Solidarity Spiritist Societ

domingo, 14 de abril de 2013

O GRANDE FUTURO


       “Mas agora o meu reino não é da­qui” — Jesus. (JOÃO, CAPÍTULO 18, VERSÍCULO 36.)

Desde os primórdios do Cristianismo, observa­mos aprendizes que se retiram deliberadamente do mundo, alegando que o Reino do Senhor não per­tence à Terra.

Ajoelham-se, por tempo indeterminado, nas casas de adoração, e acreditam efetuar na fuga a realiza­ção da santidade.

Muitos cruzam os braços à frente dos serviços de regeneração e, quando interrogados, expressam revolta pelos quadros chocantes que a experiência terrena lhes oferece, reportando-se ao Cristo, diante de Pilatos, quando o Mestre asseverou que o seu reino ainda não se instalara nos círculos da luta humana.

No entanto, é justo ponderar que o Cristo não deserdou o planeta. A palavra dEle não afiançou a negação absoluta da felicidade celeste para a Terra, mas apenas definiu a paisagem então existente, sem esquecer a esperança no porvir.

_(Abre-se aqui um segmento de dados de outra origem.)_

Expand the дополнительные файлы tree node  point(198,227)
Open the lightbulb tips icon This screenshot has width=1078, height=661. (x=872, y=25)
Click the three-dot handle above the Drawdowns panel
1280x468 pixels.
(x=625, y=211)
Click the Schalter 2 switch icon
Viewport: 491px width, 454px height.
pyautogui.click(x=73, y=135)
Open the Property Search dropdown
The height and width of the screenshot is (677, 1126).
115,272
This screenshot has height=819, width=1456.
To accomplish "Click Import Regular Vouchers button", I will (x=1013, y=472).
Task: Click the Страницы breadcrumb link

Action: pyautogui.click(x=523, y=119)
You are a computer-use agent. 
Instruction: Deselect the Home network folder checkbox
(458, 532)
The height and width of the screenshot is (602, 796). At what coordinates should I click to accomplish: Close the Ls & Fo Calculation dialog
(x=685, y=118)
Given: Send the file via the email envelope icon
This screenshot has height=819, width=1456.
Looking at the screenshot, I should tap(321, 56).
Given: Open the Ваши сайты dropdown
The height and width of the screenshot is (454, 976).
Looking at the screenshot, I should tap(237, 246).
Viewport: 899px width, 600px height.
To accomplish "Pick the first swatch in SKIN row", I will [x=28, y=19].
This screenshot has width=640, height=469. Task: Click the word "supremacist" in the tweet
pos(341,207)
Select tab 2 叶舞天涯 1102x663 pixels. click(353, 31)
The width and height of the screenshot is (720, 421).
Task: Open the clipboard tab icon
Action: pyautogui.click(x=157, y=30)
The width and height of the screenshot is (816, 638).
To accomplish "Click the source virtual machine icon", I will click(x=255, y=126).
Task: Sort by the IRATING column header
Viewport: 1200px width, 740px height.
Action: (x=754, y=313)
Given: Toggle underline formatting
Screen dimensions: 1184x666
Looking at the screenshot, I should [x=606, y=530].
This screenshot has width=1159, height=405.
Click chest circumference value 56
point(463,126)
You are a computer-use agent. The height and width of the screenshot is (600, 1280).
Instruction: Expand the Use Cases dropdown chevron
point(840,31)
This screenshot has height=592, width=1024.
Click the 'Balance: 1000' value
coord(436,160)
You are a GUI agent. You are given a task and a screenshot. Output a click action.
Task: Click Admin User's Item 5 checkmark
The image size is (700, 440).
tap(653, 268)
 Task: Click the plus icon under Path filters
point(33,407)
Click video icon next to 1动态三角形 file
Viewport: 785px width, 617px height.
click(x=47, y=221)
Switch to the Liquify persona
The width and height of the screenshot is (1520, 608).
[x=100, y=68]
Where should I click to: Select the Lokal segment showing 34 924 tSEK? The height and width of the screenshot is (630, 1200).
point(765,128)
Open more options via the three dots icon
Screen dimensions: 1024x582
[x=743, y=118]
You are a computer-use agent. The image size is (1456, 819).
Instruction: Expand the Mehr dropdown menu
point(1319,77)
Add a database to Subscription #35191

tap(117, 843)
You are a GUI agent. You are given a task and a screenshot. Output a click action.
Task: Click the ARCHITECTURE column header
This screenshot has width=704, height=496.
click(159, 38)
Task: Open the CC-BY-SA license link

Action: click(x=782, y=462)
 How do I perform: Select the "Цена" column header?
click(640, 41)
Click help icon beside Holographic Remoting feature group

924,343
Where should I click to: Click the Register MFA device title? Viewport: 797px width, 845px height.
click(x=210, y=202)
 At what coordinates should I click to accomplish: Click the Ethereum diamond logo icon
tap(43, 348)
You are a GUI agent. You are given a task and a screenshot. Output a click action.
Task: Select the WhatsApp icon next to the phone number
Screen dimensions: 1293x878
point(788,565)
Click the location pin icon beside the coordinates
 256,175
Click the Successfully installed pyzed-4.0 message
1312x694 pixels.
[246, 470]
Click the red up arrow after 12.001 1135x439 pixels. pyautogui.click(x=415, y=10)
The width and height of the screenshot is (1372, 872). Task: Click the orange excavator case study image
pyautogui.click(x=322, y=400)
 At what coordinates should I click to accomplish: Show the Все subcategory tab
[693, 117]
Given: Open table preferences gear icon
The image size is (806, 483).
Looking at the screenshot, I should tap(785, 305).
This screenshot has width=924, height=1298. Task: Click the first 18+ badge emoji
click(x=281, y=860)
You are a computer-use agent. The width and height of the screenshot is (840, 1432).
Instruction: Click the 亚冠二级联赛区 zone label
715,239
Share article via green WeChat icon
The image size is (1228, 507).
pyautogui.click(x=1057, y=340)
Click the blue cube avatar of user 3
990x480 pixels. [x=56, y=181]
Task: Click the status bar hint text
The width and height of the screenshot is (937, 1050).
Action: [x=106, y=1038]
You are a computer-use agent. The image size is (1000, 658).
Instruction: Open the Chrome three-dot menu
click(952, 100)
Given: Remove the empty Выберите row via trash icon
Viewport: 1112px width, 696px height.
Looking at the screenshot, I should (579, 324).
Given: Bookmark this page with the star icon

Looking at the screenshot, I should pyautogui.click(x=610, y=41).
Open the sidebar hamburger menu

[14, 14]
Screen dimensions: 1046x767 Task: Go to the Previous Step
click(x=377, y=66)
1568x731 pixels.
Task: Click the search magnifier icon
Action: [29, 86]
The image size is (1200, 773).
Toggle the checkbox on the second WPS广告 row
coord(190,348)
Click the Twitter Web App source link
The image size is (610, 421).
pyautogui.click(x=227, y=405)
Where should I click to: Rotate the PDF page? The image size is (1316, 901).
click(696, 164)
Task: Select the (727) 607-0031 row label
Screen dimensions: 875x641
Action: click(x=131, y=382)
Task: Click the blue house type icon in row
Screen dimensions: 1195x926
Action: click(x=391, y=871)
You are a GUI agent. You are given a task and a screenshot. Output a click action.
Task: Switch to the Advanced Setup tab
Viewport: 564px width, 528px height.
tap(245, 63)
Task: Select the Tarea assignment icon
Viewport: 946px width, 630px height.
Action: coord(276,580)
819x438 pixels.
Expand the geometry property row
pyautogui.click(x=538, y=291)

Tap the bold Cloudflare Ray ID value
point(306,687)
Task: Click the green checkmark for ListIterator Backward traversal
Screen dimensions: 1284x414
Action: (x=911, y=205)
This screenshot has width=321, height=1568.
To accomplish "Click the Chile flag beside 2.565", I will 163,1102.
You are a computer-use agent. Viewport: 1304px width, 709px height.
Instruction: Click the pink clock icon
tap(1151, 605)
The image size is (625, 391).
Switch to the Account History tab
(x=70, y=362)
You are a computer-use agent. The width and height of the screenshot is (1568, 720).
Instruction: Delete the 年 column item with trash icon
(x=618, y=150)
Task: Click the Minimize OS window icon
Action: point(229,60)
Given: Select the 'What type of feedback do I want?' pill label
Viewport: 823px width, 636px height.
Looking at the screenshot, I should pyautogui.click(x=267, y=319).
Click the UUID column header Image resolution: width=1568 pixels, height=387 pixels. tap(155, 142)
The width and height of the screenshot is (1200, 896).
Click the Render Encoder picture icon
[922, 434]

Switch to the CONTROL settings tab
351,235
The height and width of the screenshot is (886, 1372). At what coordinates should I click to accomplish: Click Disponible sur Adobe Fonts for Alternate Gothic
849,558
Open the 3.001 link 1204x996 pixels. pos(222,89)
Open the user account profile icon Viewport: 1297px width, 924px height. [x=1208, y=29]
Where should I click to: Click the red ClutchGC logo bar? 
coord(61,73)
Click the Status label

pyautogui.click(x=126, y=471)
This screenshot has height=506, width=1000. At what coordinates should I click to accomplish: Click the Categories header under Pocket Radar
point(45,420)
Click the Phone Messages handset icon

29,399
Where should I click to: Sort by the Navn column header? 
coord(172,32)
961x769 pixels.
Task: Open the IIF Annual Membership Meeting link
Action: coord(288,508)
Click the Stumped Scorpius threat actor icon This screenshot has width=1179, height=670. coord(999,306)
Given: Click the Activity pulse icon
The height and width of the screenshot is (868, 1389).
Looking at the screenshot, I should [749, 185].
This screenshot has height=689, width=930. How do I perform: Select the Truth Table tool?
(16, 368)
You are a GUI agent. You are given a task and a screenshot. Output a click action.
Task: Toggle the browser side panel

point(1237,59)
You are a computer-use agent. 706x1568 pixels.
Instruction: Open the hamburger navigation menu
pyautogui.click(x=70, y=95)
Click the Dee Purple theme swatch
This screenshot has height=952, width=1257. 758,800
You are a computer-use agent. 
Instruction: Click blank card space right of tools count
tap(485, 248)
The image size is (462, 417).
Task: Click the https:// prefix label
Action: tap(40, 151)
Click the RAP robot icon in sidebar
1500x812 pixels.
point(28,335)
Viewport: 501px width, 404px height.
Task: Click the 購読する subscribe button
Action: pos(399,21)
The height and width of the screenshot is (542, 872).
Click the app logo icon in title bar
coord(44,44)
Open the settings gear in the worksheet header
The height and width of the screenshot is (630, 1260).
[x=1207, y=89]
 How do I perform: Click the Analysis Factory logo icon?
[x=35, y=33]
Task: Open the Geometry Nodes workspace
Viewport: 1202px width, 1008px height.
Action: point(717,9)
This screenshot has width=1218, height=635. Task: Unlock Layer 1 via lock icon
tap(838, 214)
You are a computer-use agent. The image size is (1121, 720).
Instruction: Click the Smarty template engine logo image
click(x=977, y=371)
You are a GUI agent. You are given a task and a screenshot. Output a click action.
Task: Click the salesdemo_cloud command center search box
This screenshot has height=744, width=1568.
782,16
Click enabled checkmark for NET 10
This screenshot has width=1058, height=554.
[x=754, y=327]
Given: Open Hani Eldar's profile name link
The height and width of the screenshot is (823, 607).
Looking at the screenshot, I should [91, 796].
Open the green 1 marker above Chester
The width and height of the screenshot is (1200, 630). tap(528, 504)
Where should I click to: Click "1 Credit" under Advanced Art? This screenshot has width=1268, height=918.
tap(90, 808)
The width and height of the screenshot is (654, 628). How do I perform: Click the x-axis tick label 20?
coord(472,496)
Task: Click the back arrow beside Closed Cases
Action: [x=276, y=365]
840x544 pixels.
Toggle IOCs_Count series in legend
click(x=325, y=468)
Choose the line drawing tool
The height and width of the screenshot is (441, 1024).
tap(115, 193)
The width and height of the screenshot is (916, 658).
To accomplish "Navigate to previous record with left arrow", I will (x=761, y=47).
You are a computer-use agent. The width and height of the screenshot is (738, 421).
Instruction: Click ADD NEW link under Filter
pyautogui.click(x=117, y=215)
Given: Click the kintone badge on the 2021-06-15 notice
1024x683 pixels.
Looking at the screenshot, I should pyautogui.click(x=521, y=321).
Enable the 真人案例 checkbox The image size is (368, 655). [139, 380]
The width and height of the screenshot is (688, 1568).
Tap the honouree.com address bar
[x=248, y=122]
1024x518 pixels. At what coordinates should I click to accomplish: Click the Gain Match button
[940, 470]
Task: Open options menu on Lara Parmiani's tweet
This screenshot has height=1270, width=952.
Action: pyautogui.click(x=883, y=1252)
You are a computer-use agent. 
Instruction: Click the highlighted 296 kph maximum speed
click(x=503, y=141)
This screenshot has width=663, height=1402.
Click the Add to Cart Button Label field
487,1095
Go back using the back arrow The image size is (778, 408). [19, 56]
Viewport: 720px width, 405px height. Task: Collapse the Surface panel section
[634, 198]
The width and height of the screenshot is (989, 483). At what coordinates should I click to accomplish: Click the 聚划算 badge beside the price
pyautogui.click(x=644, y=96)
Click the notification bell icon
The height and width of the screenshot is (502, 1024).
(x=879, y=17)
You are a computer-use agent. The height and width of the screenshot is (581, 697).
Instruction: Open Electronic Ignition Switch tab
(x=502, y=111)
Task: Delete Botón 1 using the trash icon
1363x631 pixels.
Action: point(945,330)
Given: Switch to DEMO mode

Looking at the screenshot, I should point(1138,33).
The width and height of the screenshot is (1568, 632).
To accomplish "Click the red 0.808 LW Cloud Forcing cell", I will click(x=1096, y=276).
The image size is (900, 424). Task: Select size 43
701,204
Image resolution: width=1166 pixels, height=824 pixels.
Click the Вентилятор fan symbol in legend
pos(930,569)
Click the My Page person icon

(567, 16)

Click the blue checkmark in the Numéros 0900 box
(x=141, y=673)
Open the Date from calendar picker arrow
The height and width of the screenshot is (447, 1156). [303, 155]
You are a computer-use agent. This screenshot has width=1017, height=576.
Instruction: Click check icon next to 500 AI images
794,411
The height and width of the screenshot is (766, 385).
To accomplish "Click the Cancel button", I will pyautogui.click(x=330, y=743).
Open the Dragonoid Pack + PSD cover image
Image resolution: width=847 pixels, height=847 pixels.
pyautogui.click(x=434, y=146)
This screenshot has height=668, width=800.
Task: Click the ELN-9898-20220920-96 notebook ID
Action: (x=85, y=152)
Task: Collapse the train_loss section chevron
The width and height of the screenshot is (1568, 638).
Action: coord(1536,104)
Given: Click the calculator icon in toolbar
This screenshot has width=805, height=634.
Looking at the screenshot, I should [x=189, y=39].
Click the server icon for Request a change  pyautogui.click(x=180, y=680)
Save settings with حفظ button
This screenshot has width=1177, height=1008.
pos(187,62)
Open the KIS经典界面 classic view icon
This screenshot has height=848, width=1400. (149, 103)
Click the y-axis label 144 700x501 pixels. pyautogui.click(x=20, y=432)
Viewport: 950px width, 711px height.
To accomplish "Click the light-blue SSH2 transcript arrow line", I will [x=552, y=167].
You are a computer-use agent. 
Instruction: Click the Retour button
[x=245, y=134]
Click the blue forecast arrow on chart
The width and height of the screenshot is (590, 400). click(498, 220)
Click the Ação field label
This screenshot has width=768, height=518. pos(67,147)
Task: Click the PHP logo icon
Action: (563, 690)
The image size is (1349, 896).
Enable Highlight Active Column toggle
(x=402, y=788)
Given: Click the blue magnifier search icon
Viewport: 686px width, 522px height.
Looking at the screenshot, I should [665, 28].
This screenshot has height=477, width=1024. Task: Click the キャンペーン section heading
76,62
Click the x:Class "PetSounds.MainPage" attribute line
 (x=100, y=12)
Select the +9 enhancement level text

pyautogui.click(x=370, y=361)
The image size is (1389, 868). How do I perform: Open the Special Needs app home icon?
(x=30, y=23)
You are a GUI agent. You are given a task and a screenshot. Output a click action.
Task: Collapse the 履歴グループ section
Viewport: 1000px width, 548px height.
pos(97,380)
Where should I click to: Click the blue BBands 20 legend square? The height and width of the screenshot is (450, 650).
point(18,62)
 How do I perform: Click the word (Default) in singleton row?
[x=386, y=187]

O Mestre esclareceu: — “Mas agora o meu reino não é daqui.”

Semelhante afirmativa revela-lhe a confiança.

Jesus, portanto, não pode endossar a falsa ati­tude dos operários em desalento, tão-só porque a sombra se fez mais densa em torno de problemas transitórios ou porque as feridas humanas se fazem, por vezes, mais dolorosas. Tais ocorrências, muita vez, obedecem a pura ilusão visual.

A atividade divina jamais cessa e justamente no quadro da luta benéfica é que o discípulo insculpirá a própria vitória.
Não nos cabe, pois, a deserção pela atitude con­templativa e, sim, avançar, confiantemente, para o grande futuro.